TRY IT: Copy out, from the data below, each line in which the word "computer" occurs.

AVAILABLE RECORDS:
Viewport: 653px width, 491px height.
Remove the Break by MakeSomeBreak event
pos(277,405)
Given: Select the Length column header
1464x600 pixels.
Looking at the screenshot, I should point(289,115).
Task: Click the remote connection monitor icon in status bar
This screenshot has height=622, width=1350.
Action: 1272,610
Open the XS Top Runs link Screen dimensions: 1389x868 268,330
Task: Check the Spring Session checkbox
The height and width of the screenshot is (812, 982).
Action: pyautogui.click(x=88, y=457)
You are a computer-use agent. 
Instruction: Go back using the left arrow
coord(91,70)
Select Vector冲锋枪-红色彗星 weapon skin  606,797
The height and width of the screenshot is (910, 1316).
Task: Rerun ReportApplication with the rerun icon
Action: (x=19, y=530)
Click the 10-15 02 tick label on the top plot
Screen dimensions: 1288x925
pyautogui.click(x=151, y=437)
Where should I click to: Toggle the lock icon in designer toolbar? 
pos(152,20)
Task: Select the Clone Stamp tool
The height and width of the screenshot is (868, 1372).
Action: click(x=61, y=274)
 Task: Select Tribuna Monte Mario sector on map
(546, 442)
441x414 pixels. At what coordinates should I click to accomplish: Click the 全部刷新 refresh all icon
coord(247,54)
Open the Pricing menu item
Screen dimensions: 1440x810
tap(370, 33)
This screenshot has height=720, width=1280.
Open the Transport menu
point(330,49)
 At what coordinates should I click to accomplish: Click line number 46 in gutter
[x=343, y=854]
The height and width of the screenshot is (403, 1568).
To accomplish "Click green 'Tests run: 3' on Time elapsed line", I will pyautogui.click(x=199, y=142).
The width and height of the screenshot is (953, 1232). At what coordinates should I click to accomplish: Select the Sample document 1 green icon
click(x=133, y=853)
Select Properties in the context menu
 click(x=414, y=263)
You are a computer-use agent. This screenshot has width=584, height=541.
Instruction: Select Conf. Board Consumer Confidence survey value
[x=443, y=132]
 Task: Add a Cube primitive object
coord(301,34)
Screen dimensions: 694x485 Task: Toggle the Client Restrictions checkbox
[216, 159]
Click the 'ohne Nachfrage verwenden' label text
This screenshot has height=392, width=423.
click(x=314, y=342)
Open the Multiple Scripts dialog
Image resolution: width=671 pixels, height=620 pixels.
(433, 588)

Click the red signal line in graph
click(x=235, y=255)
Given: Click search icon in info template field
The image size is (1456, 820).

YOUR RESPONSE:
You are a computer-use agent. 
You are a computer-use agent. This screenshot has width=584, height=541.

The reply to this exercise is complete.